Recorded data:
<<<<
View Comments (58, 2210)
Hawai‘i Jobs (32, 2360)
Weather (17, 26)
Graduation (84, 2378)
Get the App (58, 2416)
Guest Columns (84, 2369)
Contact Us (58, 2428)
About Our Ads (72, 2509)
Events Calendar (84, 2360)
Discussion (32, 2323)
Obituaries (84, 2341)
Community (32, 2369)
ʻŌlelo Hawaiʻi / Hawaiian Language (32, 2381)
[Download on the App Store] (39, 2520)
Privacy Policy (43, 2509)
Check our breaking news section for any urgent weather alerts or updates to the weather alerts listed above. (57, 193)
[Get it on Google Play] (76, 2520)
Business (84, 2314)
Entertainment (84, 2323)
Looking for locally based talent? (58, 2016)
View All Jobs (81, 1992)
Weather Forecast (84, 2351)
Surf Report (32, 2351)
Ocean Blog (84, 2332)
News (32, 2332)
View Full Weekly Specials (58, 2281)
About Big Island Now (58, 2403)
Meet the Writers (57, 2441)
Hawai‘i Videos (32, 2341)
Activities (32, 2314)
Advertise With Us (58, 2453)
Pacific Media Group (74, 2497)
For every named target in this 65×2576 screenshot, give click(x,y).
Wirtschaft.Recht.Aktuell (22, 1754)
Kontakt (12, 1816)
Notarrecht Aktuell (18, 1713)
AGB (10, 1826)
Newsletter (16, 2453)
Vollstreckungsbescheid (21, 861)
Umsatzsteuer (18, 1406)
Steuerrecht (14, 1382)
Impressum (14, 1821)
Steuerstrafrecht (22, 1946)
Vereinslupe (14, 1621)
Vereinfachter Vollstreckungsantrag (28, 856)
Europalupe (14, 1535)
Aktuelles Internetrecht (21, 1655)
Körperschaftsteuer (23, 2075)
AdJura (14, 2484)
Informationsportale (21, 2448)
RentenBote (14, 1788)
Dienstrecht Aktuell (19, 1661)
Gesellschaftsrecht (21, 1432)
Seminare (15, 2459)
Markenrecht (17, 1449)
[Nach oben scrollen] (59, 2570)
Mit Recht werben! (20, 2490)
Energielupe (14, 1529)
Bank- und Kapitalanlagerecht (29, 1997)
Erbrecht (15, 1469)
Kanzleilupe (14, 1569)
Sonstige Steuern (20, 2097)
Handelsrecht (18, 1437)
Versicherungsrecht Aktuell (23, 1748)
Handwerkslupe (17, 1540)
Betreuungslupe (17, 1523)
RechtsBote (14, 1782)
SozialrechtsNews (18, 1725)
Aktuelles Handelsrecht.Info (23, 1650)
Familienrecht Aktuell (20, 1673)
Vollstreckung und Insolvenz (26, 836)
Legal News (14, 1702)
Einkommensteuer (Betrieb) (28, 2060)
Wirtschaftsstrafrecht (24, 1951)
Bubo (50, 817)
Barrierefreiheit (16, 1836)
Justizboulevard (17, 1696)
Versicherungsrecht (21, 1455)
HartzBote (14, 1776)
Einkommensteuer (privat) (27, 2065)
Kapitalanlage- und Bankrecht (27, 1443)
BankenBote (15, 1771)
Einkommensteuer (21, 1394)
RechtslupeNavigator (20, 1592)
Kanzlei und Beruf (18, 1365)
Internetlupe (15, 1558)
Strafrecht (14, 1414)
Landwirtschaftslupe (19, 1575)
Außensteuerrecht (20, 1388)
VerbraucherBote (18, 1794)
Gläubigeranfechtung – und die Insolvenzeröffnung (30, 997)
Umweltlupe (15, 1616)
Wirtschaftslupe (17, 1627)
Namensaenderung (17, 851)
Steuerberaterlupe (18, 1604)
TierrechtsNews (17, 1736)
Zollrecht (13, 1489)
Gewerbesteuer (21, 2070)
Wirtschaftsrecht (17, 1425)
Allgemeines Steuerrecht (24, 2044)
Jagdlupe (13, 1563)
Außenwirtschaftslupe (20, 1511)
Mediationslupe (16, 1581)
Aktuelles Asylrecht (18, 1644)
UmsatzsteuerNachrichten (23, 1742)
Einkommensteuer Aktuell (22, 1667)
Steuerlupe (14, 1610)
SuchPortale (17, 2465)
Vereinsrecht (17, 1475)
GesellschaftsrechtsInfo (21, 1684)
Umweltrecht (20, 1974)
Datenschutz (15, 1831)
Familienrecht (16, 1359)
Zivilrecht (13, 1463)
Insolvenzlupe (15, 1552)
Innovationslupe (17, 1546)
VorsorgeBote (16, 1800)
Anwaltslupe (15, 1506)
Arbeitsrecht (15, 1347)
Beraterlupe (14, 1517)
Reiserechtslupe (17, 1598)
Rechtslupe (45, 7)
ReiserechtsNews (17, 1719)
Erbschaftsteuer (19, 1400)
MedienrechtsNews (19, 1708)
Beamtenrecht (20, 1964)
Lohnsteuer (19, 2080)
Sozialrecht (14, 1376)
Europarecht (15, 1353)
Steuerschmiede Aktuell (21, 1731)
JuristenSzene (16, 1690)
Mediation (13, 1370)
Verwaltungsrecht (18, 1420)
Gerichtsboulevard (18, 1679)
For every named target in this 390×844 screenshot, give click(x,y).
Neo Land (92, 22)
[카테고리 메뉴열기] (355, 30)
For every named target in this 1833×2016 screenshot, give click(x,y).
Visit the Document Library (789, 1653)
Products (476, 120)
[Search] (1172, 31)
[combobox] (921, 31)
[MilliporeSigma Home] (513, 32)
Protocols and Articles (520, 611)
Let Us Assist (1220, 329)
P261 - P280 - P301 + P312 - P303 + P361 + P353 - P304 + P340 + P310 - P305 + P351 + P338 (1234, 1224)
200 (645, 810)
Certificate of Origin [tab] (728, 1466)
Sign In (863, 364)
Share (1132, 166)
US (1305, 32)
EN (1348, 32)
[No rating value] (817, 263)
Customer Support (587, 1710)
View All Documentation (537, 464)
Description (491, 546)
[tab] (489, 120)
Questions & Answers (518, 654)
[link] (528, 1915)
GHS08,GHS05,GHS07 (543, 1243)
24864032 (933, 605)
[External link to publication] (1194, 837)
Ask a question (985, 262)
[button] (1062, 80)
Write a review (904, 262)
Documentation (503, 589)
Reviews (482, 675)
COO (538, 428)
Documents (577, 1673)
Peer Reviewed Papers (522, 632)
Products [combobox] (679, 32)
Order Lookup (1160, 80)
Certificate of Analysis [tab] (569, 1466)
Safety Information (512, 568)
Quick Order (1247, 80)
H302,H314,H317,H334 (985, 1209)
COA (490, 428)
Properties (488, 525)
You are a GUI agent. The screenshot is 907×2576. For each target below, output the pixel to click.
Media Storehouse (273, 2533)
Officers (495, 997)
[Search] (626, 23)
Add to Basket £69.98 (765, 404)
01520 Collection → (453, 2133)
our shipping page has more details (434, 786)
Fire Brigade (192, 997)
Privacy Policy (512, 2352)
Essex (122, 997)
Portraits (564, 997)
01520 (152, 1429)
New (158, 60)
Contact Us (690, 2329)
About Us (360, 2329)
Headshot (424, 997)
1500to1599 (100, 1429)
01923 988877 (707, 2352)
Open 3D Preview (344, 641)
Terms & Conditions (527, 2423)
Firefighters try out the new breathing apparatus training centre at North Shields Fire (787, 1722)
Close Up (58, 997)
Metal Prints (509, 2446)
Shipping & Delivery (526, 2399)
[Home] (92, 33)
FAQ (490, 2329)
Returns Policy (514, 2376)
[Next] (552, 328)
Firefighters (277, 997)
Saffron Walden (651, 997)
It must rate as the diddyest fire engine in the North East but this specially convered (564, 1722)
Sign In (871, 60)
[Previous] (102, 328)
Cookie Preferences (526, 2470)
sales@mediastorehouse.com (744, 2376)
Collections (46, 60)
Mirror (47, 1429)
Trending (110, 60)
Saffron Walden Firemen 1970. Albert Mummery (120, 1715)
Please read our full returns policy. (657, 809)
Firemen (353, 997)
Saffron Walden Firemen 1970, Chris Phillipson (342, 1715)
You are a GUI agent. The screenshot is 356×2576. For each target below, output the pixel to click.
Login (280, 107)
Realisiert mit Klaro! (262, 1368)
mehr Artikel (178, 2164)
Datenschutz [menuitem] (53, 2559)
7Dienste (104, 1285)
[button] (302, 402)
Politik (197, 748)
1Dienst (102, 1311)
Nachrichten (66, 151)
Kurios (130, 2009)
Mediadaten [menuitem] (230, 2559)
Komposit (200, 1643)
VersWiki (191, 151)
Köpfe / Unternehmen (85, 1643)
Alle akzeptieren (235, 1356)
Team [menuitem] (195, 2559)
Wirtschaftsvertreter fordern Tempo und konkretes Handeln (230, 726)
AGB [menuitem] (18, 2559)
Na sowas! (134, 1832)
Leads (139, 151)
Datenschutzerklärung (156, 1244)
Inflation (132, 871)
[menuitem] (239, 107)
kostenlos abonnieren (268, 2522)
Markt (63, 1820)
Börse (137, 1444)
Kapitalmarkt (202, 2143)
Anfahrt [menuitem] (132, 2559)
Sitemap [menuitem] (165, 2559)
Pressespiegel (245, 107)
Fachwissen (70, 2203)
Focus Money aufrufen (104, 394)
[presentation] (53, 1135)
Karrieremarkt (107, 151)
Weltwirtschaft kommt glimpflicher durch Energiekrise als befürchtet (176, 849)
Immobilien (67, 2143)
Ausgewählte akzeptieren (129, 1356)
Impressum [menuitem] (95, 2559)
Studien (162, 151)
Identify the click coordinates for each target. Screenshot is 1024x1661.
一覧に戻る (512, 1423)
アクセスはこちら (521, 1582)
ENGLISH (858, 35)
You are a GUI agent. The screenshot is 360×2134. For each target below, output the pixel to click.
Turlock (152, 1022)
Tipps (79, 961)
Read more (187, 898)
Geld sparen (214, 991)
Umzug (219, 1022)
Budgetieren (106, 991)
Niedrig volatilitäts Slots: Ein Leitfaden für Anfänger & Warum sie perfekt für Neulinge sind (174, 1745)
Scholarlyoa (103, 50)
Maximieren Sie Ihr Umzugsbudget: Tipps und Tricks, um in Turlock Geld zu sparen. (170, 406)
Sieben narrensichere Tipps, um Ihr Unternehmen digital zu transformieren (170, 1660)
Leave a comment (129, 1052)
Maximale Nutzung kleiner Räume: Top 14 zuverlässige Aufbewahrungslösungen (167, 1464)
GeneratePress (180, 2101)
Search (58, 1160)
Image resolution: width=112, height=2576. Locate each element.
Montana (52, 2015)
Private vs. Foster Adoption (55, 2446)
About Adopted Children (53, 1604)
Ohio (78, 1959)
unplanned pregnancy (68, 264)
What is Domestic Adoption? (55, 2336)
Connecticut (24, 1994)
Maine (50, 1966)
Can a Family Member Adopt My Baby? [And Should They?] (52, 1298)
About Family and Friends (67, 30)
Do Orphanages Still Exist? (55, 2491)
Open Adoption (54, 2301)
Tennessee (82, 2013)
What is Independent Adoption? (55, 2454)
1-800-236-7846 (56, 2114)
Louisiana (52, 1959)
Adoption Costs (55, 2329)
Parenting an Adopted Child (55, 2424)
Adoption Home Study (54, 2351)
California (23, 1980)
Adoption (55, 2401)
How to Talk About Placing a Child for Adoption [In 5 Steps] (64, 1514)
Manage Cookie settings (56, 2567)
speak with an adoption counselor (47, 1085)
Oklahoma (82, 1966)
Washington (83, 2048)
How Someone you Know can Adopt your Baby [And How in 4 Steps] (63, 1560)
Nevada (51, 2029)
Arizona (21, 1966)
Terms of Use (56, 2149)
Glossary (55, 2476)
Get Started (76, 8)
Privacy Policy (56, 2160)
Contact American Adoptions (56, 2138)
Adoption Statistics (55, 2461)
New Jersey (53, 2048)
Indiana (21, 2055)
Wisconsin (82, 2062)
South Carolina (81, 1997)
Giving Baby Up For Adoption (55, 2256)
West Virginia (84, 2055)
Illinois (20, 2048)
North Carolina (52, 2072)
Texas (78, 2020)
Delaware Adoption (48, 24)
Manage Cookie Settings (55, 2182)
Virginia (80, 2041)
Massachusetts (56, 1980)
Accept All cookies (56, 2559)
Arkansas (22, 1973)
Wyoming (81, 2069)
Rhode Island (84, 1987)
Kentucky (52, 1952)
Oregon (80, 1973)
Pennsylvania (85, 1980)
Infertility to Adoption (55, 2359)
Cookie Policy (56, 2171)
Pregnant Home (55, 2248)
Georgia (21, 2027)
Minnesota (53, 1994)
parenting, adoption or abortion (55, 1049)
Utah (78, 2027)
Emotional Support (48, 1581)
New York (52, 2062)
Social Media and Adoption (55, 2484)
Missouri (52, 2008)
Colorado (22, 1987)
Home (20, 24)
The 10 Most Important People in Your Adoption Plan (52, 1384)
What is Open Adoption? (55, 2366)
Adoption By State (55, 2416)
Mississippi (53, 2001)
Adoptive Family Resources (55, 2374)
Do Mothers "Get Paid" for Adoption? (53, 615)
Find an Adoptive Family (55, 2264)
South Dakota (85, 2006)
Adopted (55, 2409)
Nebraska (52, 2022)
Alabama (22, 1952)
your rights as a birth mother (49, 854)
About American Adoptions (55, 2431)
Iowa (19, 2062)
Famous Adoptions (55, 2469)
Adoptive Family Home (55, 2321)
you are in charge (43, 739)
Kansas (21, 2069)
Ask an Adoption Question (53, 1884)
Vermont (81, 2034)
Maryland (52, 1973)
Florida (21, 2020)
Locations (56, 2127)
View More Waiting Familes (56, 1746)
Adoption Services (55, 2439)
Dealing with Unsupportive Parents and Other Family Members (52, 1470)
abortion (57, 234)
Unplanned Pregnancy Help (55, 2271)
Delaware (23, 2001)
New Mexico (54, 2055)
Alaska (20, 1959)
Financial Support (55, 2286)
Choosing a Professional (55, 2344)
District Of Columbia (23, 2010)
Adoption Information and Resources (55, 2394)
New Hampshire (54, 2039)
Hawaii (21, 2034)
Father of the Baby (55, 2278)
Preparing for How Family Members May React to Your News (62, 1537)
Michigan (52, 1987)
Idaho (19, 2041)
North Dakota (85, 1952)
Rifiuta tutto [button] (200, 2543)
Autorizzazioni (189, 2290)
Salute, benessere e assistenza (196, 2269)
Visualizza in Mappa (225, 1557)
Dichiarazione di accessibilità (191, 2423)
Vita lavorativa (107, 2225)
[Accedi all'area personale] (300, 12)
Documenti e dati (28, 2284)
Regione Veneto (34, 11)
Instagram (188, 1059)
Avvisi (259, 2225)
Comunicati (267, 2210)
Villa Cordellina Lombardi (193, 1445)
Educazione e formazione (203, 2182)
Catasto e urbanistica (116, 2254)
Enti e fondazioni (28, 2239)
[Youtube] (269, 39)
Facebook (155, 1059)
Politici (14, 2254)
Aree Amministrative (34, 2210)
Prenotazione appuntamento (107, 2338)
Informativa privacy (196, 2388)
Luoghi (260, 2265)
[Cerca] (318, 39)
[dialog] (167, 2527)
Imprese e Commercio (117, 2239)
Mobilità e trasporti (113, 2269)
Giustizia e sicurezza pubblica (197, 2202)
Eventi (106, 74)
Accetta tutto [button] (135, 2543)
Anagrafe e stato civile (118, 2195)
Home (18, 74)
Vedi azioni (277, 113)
>>>>
WHAT THE EXERCISE ASKS: From the line that has "Versicherungsrecht Aktuell (23, 1748)" through the line that has "Einkommensteuer (Betrieb) (28, 2060)", copy every line exactly as it appears above, and leave out all others.

RESPONSE TO THE EXERCISE:
Versicherungsrecht Aktuell (23, 1748)
Handwerkslupe (17, 1540)
Betreuungslupe (17, 1523)
RechtsBote (14, 1782)
SozialrechtsNews (18, 1725)
Aktuelles Handelsrecht.Info (23, 1650)
Familienrecht Aktuell (20, 1673)
Vollstreckung und Insolvenz (26, 836)
Legal News (14, 1702)
Einkommensteuer (Betrieb) (28, 2060)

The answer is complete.